**Assignment:** In full and without change, return each entry.

○ ○ ○ ○ ○

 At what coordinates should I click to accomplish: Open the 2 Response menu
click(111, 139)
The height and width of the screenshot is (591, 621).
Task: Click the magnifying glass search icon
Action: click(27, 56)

○ ○ ○ ○ ○

**Answer for the task:**
 At what coordinates should I click to accomplish: Open the 2 Response menu
click(111, 139)
The height and width of the screenshot is (591, 621).
Task: Click the magnifying glass search icon
Action: click(27, 56)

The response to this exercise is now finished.